#### OBJECTIVE:
Copy the data below word for word, beginning at the line that contains "Sortiment (37, 1133)" and stopping after the line that contains "RECOLLECT (2058, 1585)".
=====
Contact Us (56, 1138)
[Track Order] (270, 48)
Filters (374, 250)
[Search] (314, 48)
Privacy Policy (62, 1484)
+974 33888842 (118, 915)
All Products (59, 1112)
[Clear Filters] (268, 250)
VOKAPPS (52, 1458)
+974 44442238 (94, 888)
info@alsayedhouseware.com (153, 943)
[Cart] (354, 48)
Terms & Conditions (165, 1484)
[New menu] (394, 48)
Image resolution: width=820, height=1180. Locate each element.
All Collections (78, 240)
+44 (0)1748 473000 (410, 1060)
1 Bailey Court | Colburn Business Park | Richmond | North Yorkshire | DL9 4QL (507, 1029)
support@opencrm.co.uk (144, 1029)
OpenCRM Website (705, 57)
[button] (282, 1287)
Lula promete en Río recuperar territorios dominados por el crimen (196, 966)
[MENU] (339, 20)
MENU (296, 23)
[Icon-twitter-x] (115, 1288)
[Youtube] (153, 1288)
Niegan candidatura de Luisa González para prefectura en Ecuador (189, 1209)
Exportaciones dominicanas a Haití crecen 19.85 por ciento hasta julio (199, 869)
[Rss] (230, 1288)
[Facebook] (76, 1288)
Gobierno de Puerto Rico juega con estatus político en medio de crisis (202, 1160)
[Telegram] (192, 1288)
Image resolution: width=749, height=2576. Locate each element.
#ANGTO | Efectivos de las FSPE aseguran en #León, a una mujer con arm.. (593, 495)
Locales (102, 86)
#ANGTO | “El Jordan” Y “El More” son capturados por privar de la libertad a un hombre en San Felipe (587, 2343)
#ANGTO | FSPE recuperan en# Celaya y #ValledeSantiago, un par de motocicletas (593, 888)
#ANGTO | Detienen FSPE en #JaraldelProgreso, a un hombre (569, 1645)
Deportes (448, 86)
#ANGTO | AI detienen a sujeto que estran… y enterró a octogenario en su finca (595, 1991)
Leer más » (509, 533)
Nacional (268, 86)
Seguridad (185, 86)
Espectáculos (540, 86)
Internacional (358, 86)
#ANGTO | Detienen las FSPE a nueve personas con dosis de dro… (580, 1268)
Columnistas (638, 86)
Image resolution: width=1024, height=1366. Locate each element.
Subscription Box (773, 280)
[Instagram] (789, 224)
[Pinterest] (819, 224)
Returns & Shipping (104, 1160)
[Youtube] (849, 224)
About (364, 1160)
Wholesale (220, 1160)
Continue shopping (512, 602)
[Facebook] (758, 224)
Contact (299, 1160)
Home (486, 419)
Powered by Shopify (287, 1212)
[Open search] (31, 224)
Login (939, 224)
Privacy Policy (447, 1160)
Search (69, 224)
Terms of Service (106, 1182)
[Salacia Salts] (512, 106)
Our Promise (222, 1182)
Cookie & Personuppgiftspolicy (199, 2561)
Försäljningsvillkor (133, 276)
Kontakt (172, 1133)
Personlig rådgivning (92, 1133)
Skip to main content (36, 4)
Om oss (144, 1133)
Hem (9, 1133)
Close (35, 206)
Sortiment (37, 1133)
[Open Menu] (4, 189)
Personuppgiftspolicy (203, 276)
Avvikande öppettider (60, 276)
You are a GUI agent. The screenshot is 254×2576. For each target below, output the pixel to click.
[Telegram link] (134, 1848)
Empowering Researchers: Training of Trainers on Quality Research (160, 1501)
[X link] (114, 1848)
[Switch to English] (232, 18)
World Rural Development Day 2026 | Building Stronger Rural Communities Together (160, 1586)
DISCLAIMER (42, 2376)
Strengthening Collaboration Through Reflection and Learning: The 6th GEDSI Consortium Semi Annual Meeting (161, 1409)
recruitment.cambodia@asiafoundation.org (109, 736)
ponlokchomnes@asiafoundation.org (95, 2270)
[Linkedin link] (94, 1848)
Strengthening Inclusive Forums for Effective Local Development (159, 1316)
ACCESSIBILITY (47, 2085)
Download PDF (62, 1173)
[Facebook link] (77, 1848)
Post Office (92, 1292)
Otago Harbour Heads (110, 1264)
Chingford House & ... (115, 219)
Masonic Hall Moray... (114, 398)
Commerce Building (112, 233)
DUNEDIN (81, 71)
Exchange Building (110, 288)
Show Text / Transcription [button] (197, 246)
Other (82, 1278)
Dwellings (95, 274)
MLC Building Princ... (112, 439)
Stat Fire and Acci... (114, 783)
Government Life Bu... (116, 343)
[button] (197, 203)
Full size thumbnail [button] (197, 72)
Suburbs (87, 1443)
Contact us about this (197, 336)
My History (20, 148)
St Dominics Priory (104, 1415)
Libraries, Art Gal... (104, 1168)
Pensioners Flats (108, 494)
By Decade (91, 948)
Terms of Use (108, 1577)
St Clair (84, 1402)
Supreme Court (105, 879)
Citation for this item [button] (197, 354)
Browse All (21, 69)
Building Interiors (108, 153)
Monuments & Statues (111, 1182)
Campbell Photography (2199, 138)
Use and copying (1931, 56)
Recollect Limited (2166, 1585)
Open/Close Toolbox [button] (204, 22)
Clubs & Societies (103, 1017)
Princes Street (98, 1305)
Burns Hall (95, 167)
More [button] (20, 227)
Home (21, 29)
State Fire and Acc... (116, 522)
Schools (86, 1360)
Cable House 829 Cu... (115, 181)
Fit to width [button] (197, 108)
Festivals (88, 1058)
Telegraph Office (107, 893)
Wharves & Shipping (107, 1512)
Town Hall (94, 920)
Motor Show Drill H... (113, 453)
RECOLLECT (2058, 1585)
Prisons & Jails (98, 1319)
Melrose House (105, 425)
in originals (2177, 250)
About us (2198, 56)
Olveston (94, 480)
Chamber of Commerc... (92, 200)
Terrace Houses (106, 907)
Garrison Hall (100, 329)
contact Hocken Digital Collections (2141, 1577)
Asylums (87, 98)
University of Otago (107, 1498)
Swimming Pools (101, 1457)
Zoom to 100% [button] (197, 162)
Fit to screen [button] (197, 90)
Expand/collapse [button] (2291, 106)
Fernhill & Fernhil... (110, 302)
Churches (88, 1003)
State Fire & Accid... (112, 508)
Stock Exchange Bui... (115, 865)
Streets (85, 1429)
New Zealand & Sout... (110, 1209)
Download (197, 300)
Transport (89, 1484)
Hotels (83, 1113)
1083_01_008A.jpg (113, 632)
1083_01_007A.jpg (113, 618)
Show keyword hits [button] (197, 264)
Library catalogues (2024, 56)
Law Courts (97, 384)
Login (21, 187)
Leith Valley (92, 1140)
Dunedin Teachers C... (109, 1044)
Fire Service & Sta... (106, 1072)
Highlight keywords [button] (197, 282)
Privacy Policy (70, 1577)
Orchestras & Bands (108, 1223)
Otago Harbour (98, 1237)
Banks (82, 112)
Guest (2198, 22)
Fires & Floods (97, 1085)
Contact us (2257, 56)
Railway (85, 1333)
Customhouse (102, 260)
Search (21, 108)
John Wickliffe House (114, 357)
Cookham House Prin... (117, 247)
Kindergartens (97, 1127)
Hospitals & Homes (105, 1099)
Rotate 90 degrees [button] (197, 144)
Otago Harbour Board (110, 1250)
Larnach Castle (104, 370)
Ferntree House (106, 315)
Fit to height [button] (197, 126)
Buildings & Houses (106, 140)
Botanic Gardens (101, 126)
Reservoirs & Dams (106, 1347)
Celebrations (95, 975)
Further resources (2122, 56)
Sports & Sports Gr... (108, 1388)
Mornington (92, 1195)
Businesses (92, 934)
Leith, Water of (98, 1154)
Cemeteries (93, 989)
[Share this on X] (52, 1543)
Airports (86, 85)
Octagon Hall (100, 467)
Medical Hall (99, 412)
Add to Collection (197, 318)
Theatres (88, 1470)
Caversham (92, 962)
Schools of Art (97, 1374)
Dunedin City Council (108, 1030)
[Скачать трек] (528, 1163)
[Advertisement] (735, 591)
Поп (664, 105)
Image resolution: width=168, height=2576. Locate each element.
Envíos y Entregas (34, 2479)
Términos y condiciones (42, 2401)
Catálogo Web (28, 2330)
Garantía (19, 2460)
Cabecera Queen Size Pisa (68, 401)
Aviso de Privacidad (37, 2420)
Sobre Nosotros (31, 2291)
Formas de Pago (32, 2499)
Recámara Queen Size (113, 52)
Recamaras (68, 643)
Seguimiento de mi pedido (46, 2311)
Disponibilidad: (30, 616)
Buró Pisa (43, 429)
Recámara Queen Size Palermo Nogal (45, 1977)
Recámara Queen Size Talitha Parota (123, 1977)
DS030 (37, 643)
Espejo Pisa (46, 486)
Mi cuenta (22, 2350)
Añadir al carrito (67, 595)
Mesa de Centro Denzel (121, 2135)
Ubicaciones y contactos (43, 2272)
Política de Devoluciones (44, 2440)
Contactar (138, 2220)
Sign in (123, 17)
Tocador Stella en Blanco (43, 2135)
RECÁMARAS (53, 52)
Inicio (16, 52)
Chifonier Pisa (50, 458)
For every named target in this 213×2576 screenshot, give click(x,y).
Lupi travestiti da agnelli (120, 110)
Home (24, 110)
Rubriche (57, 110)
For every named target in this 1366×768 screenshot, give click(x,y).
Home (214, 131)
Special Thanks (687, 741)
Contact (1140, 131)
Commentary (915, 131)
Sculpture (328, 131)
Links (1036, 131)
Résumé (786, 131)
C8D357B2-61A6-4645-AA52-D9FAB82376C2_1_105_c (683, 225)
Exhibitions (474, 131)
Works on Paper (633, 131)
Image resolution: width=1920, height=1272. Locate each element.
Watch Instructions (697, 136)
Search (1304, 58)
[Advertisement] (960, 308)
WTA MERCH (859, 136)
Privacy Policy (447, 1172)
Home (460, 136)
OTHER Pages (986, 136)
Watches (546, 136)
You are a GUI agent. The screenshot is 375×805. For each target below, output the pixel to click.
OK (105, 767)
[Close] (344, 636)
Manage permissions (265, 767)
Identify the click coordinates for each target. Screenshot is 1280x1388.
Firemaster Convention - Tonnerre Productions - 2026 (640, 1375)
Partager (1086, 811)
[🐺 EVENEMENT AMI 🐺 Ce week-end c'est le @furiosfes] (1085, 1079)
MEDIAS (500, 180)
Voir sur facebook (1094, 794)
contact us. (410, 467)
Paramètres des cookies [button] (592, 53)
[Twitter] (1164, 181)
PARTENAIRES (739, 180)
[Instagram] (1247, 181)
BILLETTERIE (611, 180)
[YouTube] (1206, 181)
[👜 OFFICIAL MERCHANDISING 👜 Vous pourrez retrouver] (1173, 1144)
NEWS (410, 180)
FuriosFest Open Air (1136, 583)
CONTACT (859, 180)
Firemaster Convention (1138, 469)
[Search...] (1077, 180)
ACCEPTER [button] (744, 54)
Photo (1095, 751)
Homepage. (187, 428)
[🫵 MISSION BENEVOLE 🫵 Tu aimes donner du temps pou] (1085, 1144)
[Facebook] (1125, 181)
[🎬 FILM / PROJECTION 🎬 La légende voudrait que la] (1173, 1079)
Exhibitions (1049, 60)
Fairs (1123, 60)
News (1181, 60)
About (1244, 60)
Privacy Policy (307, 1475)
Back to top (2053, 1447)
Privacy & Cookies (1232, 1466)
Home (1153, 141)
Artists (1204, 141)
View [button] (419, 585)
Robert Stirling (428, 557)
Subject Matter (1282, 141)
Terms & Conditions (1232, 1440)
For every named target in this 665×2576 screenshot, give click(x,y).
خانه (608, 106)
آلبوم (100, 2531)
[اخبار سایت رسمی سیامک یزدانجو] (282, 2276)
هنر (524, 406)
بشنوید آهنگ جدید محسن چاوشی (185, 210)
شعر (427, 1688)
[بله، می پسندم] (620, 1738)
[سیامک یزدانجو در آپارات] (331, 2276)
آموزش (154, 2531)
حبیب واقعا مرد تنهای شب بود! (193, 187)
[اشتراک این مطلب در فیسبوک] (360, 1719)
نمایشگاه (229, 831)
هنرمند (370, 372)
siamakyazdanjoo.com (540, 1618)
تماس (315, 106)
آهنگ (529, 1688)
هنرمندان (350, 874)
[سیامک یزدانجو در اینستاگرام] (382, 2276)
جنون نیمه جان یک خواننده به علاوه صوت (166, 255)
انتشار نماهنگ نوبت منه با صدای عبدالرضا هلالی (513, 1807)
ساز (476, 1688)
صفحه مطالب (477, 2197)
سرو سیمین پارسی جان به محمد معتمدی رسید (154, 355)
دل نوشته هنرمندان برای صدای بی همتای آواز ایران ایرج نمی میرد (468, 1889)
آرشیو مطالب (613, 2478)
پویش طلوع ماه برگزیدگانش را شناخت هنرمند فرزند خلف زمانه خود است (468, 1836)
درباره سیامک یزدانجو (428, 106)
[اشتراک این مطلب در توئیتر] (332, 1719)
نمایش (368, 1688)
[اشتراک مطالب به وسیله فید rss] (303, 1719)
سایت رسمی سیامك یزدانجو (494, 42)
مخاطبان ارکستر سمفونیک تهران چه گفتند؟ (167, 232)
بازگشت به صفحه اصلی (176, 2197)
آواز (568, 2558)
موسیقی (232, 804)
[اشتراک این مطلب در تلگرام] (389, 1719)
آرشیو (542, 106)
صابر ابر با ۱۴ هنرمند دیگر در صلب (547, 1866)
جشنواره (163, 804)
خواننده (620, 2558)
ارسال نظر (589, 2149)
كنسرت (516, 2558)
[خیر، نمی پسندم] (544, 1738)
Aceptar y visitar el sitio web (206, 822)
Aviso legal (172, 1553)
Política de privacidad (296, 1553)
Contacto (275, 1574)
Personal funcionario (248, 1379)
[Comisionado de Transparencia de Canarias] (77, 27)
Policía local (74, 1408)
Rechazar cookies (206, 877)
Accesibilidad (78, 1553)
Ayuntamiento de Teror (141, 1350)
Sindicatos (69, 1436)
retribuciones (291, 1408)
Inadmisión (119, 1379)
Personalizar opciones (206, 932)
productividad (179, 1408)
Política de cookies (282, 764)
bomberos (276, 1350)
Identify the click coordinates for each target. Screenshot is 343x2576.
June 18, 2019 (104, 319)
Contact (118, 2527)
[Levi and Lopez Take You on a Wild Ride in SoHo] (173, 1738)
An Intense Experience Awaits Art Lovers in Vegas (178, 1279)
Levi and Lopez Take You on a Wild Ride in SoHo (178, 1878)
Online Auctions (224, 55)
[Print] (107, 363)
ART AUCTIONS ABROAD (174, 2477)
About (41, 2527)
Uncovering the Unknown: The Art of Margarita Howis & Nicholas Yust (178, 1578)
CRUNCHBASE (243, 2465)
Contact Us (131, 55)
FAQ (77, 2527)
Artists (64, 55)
=====
#### SOLUTION TO THIS PROBLEM:
Sortiment (37, 1133)
[Open Menu] (4, 189)
Personuppgiftspolicy (203, 276)
Avvikande öppettider (60, 276)
You are a GUI agent. The screenshot is 254×2576. For each target below, output the pixel to click.
[Telegram link] (134, 1848)
Empowering Researchers: Training of Trainers on Quality Research (160, 1501)
[X link] (114, 1848)
[Switch to English] (232, 18)
World Rural Development Day 2026 | Building Stronger Rural Communities Together (160, 1586)
DISCLAIMER (42, 2376)
Strengthening Collaboration Through Reflection and Learning: The 6th GEDSI Consortium Semi Annual Meeting (161, 1409)
recruitment.cambodia@asiafoundation.org (109, 736)
ponlokchomnes@asiafoundation.org (95, 2270)
[Linkedin link] (94, 1848)
Strengthening Inclusive Forums for Effective Local Development (159, 1316)
ACCESSIBILITY (47, 2085)
Download PDF (62, 1173)
[Facebook link] (77, 1848)
Post Office (92, 1292)
Otago Harbour Heads (110, 1264)
Chingford House & ... (115, 219)
Masonic Hall Moray... (114, 398)
Commerce Building (112, 233)
DUNEDIN (81, 71)
Exchange Building (110, 288)
Show Text / Transcription [button] (197, 246)
Other (82, 1278)
Dwellings (95, 274)
MLC Building Princ... (112, 439)
Stat Fire and Acci... (114, 783)
Government Life Bu... (116, 343)
[button] (197, 203)
Full size thumbnail [button] (197, 72)
Suburbs (87, 1443)
Contact us about this (197, 336)
My History (20, 148)
St Dominics Priory (104, 1415)
Libraries, Art Gal... (104, 1168)
Pensioners Flats (108, 494)
By Decade (91, 948)
Terms of Use (108, 1577)
St Clair (84, 1402)
Supreme Court (105, 879)
Citation for this item [button] (197, 354)
Browse All (21, 69)
Building Interiors (108, 153)
Monuments & Statues (111, 1182)
Campbell Photography (2199, 138)
Use and copying (1931, 56)
Recollect Limited (2166, 1585)
Open/Close Toolbox [button] (204, 22)
Clubs & Societies (103, 1017)
Princes Street (98, 1305)
Burns Hall (95, 167)
More [button] (20, 227)
Home (21, 29)
State Fire and Acc... (116, 522)
Schools (86, 1360)
Cable House 829 Cu... (115, 181)
Fit to width [button] (197, 108)
Festivals (88, 1058)
Telegraph Office (107, 893)
Wharves & Shipping (107, 1512)
Town Hall (94, 920)
Motor Show Drill H... (113, 453)
RECOLLECT (2058, 1585)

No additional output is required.